On November 21, the long-term holder (LTH) supply hit a cyclical low, coinciding with bitcoin’s price hitting around $80,000. With bitcoin now back up to $90,000—about 15% above that low—data indicates that the majority of sell pressure driven by spot trading has subsided following a 36% peak-to-trough correction.
This trend has emerged as a significant narrative for 2025, as consistent spot selling has been the primary factor behind bitcoin’s largely flat trading year-to-date.
Long-term holders are defined as individuals or entities that have retained their coins for at least 155 days. As coins transition from short-term holders to this group, the long-term holder supply naturally rises.
The recent stabilization and initial upturn suggest that the distribution wave from these more experienced holders is significantly decreasing, consequently lowering structural sell pressure within the market.

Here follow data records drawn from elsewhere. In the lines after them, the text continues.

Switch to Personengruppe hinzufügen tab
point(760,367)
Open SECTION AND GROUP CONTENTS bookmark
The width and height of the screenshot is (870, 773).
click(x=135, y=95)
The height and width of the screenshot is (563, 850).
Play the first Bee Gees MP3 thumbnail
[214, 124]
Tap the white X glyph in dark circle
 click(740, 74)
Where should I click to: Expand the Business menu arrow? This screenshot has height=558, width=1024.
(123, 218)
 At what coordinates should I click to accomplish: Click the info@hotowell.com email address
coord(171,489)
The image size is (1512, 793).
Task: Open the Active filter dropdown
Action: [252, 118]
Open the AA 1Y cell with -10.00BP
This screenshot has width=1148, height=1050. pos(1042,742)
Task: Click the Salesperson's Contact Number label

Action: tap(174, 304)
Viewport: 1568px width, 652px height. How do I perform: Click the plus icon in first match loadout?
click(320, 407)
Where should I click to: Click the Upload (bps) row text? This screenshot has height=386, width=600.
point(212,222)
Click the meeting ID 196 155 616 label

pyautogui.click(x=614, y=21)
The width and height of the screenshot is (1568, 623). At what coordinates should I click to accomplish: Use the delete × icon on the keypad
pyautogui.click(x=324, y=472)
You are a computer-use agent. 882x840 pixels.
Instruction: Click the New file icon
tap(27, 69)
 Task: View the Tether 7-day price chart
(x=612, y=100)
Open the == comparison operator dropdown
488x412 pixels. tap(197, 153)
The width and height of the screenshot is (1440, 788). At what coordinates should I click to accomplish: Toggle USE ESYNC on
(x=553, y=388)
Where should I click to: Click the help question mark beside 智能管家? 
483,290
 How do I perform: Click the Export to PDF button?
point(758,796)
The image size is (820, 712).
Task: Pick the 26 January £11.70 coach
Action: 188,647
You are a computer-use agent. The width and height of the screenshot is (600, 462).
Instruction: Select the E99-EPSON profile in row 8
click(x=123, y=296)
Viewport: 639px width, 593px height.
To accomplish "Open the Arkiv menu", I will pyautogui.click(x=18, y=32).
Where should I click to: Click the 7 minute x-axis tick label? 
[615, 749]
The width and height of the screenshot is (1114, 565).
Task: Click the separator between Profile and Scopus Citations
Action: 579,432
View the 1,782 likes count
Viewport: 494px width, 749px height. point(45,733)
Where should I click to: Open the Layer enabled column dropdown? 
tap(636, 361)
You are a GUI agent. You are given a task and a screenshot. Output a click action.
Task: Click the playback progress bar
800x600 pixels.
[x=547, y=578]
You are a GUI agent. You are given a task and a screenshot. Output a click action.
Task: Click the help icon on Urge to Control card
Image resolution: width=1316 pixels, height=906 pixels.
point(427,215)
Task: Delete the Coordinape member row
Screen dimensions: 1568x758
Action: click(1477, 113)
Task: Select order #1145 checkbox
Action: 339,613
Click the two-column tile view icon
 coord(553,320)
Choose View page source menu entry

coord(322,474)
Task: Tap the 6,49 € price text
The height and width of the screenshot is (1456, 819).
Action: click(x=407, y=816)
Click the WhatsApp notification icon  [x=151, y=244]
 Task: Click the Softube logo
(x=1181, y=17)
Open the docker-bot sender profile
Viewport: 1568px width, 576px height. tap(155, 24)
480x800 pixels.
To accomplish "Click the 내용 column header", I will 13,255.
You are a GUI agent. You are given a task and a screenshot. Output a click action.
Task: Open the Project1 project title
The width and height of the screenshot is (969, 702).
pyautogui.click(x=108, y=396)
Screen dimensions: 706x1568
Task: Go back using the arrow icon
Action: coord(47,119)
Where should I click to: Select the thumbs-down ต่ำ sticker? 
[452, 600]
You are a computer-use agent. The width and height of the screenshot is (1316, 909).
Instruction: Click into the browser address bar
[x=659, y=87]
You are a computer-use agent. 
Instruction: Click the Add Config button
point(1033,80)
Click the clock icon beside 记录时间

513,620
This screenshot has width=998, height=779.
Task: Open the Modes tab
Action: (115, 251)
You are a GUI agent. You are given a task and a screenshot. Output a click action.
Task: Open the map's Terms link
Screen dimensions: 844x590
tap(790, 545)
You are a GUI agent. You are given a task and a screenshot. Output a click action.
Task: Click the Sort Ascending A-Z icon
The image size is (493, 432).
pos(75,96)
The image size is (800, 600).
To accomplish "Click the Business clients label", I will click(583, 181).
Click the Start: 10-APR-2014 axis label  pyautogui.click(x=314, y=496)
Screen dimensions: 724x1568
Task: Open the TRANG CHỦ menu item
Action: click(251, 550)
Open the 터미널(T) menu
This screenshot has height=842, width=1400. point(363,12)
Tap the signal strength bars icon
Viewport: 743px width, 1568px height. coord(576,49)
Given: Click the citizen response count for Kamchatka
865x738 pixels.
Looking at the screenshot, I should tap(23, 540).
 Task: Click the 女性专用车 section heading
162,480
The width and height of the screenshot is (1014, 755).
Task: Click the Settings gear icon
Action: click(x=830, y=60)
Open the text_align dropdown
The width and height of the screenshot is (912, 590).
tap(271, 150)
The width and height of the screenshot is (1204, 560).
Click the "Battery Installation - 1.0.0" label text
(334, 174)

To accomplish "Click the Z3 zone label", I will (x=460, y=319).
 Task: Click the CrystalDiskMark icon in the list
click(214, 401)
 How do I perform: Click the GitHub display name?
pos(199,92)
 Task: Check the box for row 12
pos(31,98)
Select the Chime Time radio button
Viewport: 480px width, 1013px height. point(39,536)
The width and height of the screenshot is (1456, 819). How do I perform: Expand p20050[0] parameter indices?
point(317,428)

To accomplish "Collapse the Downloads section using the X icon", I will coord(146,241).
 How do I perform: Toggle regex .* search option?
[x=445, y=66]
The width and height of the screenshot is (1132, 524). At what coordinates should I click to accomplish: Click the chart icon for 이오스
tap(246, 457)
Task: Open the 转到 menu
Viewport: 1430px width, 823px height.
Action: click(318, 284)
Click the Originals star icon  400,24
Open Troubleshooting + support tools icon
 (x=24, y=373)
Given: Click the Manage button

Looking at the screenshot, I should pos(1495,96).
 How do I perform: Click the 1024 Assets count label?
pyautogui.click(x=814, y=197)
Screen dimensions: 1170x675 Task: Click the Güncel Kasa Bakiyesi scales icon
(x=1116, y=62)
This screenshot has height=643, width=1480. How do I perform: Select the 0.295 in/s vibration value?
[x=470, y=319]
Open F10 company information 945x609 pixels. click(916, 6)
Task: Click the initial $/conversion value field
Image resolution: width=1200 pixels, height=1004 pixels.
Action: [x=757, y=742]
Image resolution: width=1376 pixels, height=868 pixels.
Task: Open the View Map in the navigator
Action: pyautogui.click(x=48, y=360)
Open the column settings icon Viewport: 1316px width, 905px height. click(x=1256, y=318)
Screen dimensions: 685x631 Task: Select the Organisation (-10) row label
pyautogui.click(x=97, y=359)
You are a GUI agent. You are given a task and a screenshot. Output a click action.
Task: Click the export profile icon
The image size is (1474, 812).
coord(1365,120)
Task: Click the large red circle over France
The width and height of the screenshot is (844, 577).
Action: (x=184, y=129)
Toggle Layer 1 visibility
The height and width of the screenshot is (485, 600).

Since the summer, long-term holders have cut their holdings from 14,769,512 BTC in July to 14,330,128 BTC in November.
The last two lows in long-term holder supply occurred in April 2024 and March 2025. The April 2024 drop followed bitcoin’s peak at $73,000, indicating that long-term holders were selling into strength. The March 2025 low came during the correction prompted by concerns over Trump tariffs, which saw bitcoin bottoming in April at roughly $76,000.
Historically, long-term holder supply experiences sharp declines during retail-driven mania phases associated with cycle peaks, most prominently in 2017 and 2021.
This cycle, however, appears distinct. Rather than a dramatic blow-off top followed by aggressive selling, the trend has been more gradual, displaying steadier rises and falls. This suggests that market structure and holder behavior have evolved, challenging the traditional four-year cycle model due to different on-chain behaviors.